東京永久観光

【2019 輪廻転生】

右肩下がりの近代


左翼系思想への長く揺るぎない傾倒から、そこに忍び寄る深い懐疑と、険しさを増しつつあるその凋落。これはかつて西洋世界が直面したキリスト教信仰への疑いに匹敵するくらい大規模なものなのではないか。少なくとも私の半生そして今後を含めた人生全体くらいはすべて覆い尽くすだろう。

それは言い換えれば、近代という歴史の金字塔とも言うべき素晴らしい努力と麗しい果実が、実はほんのわずかの人々が分かち合っただけという、寂しい歴史として可視化されつつあることと同じだろう。

難しく飾った言い方をすることはない。財も知もますます集中化し大多数は動物化し、よくてベーシックインカムで毎日ラインとツイートだけしながら人工知能に心身ともにあやしてもらうという人類の未来が見えます! 大吉? 大凶?

東浩紀宮台真司の対談(ゲンロンカフェ12月25日)では、国家という概念(いいかえれば国民は等しく立派で幸福であるべきという志向)が近代の産物だと言われるのと同じく、恋愛という感情もまた近代が頑張って立ち上げたものにすぎないという指摘に、なるほど〜とうなずいた。

------------------------------------------------

_課題 A_. 近代についての本文で、本文の段落より前に置かれている見出しの語句をすべて挙げてください。
_課題 B_.
近代についての本文を読み、次の問いに答えてください。
(i) 左翼系思想への懐疑は、かつて西洋世界が直面した何に匹敵すると述べられていますか。
(ii) 財と知は今後どうなると書かれていますか。
(iii) 東浩紀と宮台真司の対談は、どこで何月何日に行われたものですか。
_課題 C_. 近代をめぐる本文の最後の文に続けて、その先を書き進めてください。

_収集資料_.
------------------------------------------------

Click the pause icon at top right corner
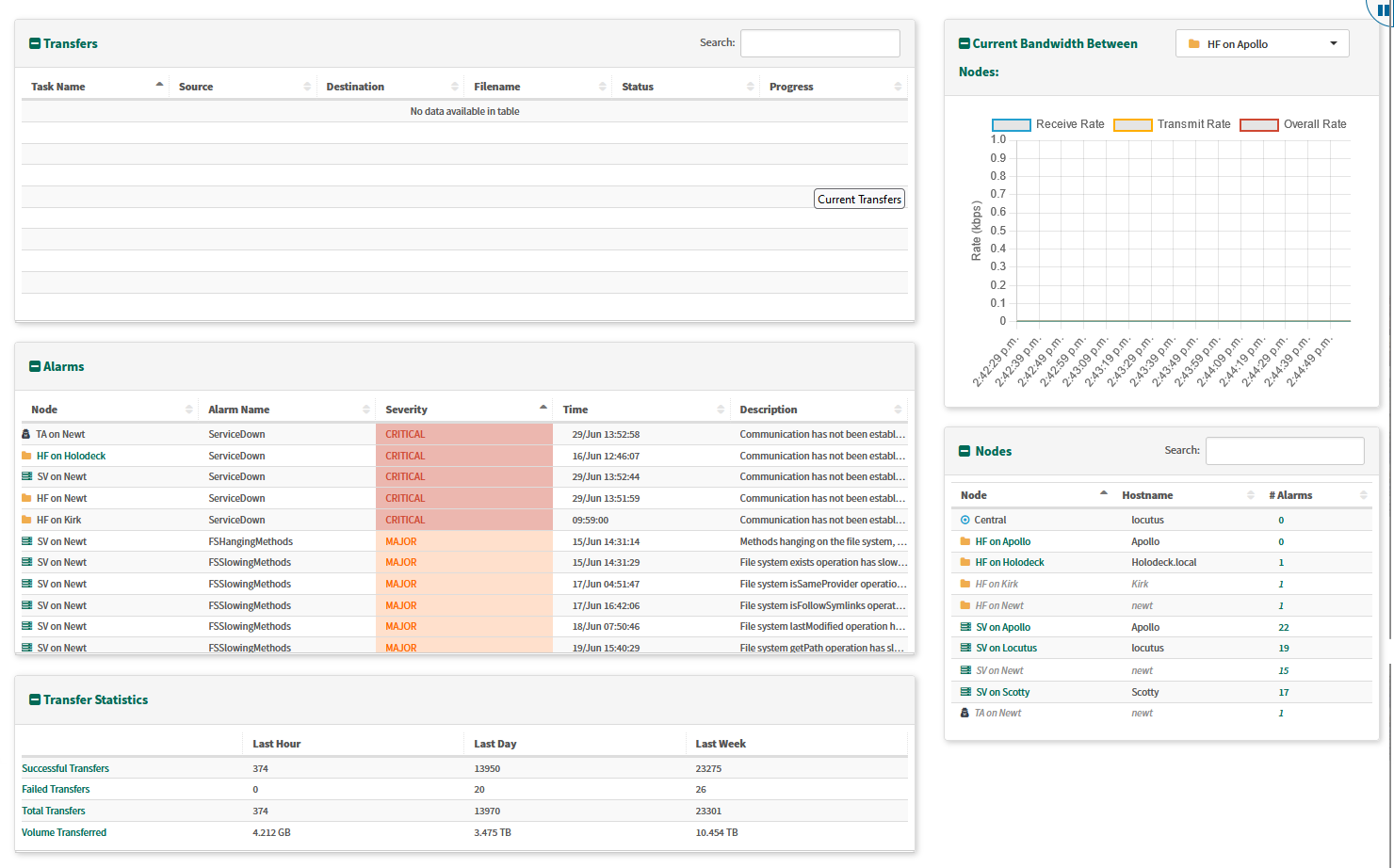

------------------------------------------------

_最終解答 A_.
東京永久観光
【2019 輪廻転生】
右肩下がりの近代

_最終解答 B_.
(i) キリスト教信仰への疑い
(ii) ますます集中化する
(iii) ゲンロンカフェで12月25日

_最終解答 C_.
麗しのそして未だ憧れの近代が、少しずつ遠ざかっているという実感を、私が初めて持ったのは、たしか2000年に入ってすぐのころだったか。日本のIT関係のカスタマーサービスを中国大連で雇われた人が薄給でやるようになったというニュースを知ったときだった。

つまり、日本という国や民の幸福の枠を死守するという建前は、ああもう無くてよくなるのだと思った。参照:http://d.hatena.ne.jp/tokyocat/20040903/p1

あとこれでどうしても思い出すのは、谷崎潤一郎の『細雪』。本筋とはまったく関係ないが、主人公姉妹の屋敷のお手伝いである「お春どん」という人物が、あでやかな喜怒哀楽のなかに生きる姉妹4人とはあまりにも異質で、いわば「自我をもつ近代人」としてはまったく描かれていなかったこと。

そして、当時(戦争前くらい)の日本では、お春どん的な生しか生きる機会のない人々のほうが多数派だったに違いないと、私は想像した。そしてさらに思ったのは、では今はどうなのか、この先はどうなのかと。(http://d.hatena.ne.jp/tokyocat/20060128/p1

結論としては「近代という努力と果実が徐々にではあるが今後も世界の隅々にまで普及しつつある、と期待するのは、もはやかなり脳天気だ」ということになろうか。少しずつ近づいて来ているように見えた近代は、いつからかUターンし、今では少しずつ遠のいているように見える。

砂粒化、動物化、お春どん化。カラマーゾフの兄弟ならスメルジャコフ化。あるいは雲南の三姉妹化(ワン・ビンの映画)。そのプロセスが社会にとって悪かどうかを問うのはもう遅く、むしろそのゴールが人間にとって悪かどうかを問い始めたほうが、もはや益があるようにすら思う。絶望と希望の間。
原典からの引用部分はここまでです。